A place some liberal referred to as “the sanity bubble.”

The sanity bubble! What a perfect label for the environs of the self-satisfied and righteous, the elegantly appointed ballrooms where the high and mighty, silhouetted in magenta up-lighting, nod reverentially at clichés mouthed by the latest faddish “thought leader,” before tucking into, say, a caprese salad with arugula and pesto, followed by spinach and gorgonzola tortelloni with caramelized pears and bleu cheese cream. Within the sanity bubble life is pleasant, comfortable, and agreeable, its niceties and pleasures and fixed ideas interrupted by only the maelstrom of political and economic change outside.

No Trump voters, I’d guess. No dissenting opinions. No improper proper nouns. So, no real people, with real problems, which is at least part of the heart of the problem with the Democrats and the elite. The author adds,

I live in the bubble. Always have, even if I have come to disagree with what my college professors would call the “hegemonic discourse” of postmodern liberalism, and to gag at the vanity and solipsism of many of my fellow residents. But never, especially after the 2016 campaign, would I mistake the confines of the bubble for the whole of reality. That is the mistake Hillary Clinton made when she decided that she could win the presidency without the support of a white working class mangled by economic stagnation, family breakdown, and drug addiction.

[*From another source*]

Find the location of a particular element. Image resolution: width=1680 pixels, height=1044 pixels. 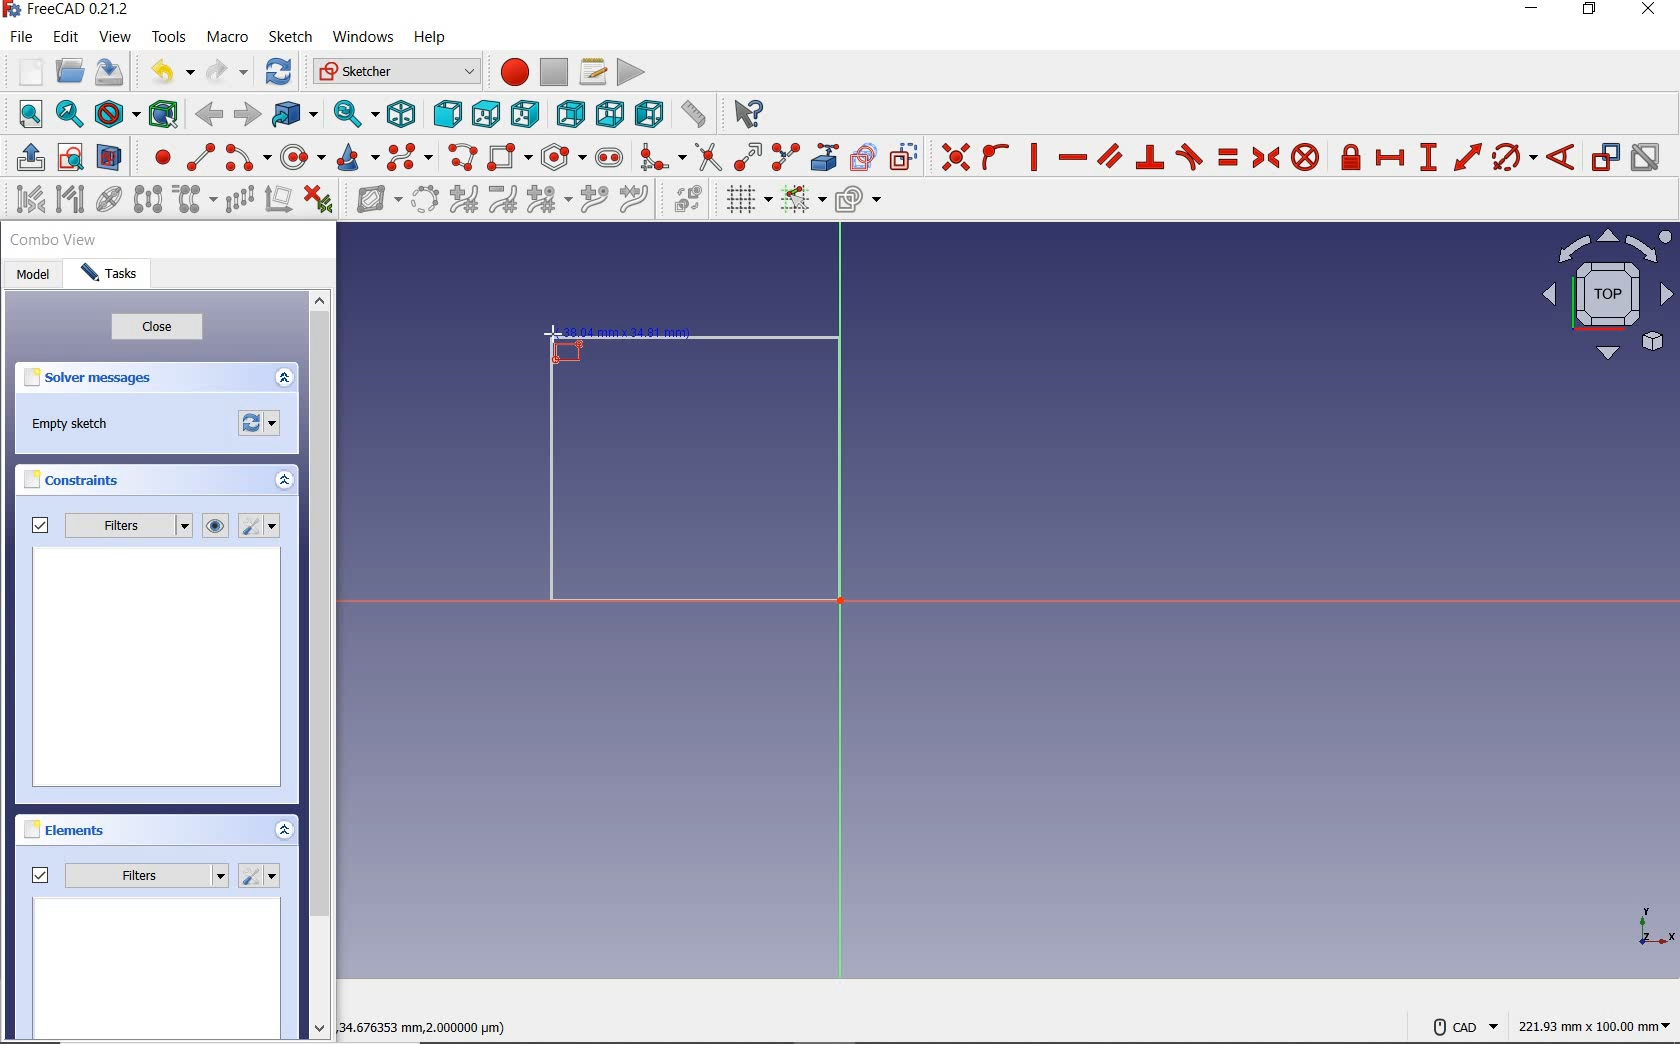

fit selection is located at coordinates (68, 115).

If the reporting from the Obama Foundation event is any indication they still have much to learn.

As racially and sexually diverse as the crowd at the Obama Foundation summit may have been, everyone at the breakout session on “Who Narrates the World?” had, I’d wager, the following in common: a college or postgraduate degree, the mark of distinction and privilege and wealth in our society today.

These are the people Woodrow Wilson was waiting for, minus the racial and sexual diversity bit. Wilson was a racist bigot. But that aside, the seminar on who narrates the world attracted the very sort of Liberal Privilege that Marxist theory pretends should run the world.

And while there may not have been (m)any “Republicans” at the Obama Foundation Summit, there were plenty of ruling class members of the GOP in the water when HMS Clinton 2016 capsized a year ago. People more at home amongst the crowd at the Who Narrates the World seminar than in the basket with the deplorables.

Which brings me (again) to Angelo Codevilla’s treatise on Ruling Class vs. Country Class.

Today’s ruling class, from Boston to San Diego, was formed by an educational system that exposed them to the same ideas and gave them remarkably uniform guidance, as well as tastes and habits. These amount to a social canon of judgments about good and evil, complete with secular sacred history, sins (against minorities and the environment), and saints. Using the right words and avoiding the wrong ones when referring to such matters — speaking the “in” language — serves as a badge of identity. Regardless of what business or profession they are in, their road up included government channels and government money because, as government has grown, its boundary with the rest of American life has become indistinct. Many began their careers in government and leveraged their way into the private sector. Some, e.g., Secretary of the Treasury Timothy Geithner, never held a non-government job. Hence whether formally in government, out of it, or halfway, America’s ruling class speaks the language and has the tastes, habits, and tools of bureaucrats. It rules uneasily over the majority of Americans not oriented to government.

The two classes have less in common culturally, dislike each other more, and embody ways of life more different from one another than did the 19th century’s Northerners and Southerners — nearly all of whom, as Lincoln reminded them, “prayed to the same God.” By contrast, while most Americans pray to the God “who created and doth sustain us,” our ruling class prays to itself as “saviors of the planet” and improvers of humanity. Our classes’ clash is over “whose country” America is, over what way of life will prevail, over who is to defer to whom about what. The gravity of such divisions points us, as it did Lincoln, to Mark’s Gospel: “if a house be divided against itself, that house cannot stand.”

Donald Trump did not create the division; its existence is why he is President.

Mr. Trump just saw it and tapped into it.

And millions of people who are not part of the ruling class, who hadn’t voted in years out of utter disgust, stepped out of the shadows to send a message to the political class.

Ever since then the political class has done everything in their power to piss those people off, even the Republicans in office because of them.

Those in the bubble, like the weirdoes at the Obama thing, would rule us but know nothing about us. They have nothing in common with us. Our reward for having different ideas or different priorities is to be called names and told we have no right to the views or the words we would choose to express them.

To silence us they call us bigots, racists, white supremacists, Nazis, and fascists, even though we respect the rights of people of all races, sexes, religions, and ideologies, while they hate everyone regardless of race, sex, or religion if they refuse to bow to their one true god of government.

If you were wondering if and when this division will end, it won’t until the ruling class is more in line with the rest of America.

And if you think removing Mr. Trump will make it better from where I sit, it will only make that division worse.